"J'aimerais que nous puissions travailler main dans la main", Luc Frieden au sujet d'un modèle d'avenir pour le Luxembourg

Le Quotidien: En déclarant récemment que la tripartite devait être réformée, vous vous êtes attiré les foudres de votre partenaire de coalition, en particulier celles du président du groupe socialiste au Parlement, Lucien Lux. Pas touche au modèle social luxembourgeois, dit-il. Vous exprimiez-vous en votre nom personnel ou au nom du gouvernement, voire du CSV et comment réagissez-vous à ces critiques du LSAP?

Luc Frieden: Je suis tout à fait étonné de ces critiques car je crois que nous avons besoin au Luxembourg d'un débat fondamental sur l'avenir du pays. Mes observations de samedi dernier n'avaient rien à voir avec le gouvernement actuel, mais il s'agissait de réflexions plus fondamentales qui touchent aux défis que doit affronter le Luxembourg dans les années à venir.

Comment concilier le modèle social avec les contraintes et les défis économiques? Voilà le sujet que j'ai voulu aborder. Ce n'était ni un discours de droite ni un discours de gauche, ni pour ni contre un autre parti politique. J'ai simplement posé un certain nombre de questions et proposé un certain nombre de réponses, mais ça dépasse de loin le calendrier de la législature actuelle.

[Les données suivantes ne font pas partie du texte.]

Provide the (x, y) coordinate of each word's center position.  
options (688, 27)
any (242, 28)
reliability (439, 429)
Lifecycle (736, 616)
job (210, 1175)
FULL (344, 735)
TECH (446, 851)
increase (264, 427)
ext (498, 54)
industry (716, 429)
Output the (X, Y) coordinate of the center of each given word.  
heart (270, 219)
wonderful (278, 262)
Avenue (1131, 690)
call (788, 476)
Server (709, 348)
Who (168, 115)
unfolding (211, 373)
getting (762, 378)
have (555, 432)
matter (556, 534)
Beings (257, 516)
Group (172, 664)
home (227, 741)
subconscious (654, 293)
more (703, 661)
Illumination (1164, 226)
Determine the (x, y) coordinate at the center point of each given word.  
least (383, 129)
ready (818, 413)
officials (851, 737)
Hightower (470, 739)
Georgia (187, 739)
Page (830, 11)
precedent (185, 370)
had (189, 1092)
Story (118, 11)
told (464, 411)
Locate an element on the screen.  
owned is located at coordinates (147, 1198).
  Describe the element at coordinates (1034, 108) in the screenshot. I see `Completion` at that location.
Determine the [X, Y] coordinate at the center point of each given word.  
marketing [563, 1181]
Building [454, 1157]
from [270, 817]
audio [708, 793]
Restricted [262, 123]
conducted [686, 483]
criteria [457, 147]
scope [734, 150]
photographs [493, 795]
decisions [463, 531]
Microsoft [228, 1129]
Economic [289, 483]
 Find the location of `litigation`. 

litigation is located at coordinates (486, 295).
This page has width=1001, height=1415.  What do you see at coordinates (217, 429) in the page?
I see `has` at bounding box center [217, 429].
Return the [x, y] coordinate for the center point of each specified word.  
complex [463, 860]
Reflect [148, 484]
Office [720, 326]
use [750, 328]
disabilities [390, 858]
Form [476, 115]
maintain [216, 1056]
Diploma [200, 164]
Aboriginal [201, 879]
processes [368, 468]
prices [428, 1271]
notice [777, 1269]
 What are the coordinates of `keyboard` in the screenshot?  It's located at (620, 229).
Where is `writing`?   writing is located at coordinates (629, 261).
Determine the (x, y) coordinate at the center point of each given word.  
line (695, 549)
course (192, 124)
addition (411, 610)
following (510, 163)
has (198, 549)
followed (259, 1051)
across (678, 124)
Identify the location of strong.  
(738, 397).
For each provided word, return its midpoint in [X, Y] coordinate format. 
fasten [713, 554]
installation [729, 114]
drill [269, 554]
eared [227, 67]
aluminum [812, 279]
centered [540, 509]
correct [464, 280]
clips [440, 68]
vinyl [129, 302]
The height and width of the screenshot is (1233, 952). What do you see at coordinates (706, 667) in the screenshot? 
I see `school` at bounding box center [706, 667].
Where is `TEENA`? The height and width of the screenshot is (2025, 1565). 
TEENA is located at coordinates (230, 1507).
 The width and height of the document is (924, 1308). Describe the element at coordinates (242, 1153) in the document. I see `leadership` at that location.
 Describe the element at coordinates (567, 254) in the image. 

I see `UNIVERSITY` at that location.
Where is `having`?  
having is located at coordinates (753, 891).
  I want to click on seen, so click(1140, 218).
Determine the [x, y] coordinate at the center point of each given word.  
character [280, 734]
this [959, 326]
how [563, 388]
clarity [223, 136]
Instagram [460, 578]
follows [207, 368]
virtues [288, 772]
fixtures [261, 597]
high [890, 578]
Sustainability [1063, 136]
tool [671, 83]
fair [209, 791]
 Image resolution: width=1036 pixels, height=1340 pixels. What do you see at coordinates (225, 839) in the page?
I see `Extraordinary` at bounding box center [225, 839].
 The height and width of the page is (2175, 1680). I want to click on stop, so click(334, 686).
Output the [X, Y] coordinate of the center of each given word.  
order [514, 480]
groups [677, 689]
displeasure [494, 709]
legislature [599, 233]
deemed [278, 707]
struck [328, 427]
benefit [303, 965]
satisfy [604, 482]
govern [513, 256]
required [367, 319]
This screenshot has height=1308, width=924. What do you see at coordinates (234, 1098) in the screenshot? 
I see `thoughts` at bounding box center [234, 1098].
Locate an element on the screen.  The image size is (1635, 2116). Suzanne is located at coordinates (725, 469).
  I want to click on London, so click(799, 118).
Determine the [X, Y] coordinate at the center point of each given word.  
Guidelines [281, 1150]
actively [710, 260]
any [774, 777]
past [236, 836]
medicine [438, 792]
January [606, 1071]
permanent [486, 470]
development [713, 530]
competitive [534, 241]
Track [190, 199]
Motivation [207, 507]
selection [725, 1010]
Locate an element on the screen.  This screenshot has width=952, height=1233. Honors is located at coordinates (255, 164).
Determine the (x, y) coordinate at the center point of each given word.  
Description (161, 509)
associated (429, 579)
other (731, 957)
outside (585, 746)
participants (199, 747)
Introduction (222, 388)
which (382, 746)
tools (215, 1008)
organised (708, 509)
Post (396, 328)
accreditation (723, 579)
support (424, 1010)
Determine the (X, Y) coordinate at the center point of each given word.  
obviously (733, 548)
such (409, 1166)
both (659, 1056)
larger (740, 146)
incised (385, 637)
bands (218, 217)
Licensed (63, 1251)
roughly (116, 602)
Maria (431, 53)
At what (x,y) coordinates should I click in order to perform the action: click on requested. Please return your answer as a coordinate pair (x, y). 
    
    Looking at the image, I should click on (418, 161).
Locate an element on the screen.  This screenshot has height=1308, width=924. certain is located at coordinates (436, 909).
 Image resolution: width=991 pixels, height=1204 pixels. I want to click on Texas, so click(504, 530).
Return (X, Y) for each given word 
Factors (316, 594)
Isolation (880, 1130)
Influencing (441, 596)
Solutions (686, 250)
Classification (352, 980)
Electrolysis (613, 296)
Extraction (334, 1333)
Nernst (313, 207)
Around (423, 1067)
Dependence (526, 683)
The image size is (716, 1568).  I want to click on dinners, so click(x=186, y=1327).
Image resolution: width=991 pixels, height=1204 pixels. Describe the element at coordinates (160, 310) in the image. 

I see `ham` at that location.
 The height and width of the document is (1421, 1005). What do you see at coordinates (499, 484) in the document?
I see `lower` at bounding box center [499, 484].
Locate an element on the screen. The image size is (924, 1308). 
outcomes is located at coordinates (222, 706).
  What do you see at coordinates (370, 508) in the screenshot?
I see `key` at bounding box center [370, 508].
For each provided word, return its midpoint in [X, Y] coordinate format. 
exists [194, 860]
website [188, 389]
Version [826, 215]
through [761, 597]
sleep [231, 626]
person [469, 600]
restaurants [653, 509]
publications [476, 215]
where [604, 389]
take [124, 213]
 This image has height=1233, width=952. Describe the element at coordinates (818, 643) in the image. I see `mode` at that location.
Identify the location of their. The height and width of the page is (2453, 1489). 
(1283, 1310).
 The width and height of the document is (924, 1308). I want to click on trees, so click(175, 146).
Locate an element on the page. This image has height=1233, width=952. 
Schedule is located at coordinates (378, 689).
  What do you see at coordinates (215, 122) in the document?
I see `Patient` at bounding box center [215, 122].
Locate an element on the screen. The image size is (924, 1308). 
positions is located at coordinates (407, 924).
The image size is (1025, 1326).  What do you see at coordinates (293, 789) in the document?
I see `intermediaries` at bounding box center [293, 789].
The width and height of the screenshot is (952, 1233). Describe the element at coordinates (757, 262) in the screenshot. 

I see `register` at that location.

Le Quotidien: C'est-à-dire?

Luc Frieden: Je parlais d'une vision 2024. Je considère que les dix années qui suivront 2014, à l'échéance des prochaines élections, donc, nous obligeront à nous interroger sur notre avenir: comment pouvons-nous continuer à attirer vers le Luxembourg de nouveaux investisseurs qui créent des emplois? Comment pourrons-nous, face à des recettes fiscales qui sont très fragiles voire qui diminueront, payer les transferts sociaux que nous payons actuellement? Il s'agit de positionner le Luxembourg par rapport à l'étranger et voir comment on peut avoir des finances publiques saines, ce qui n'est actuellement pas le cas. J'ai simplement voulu décrire tout un tas de défis.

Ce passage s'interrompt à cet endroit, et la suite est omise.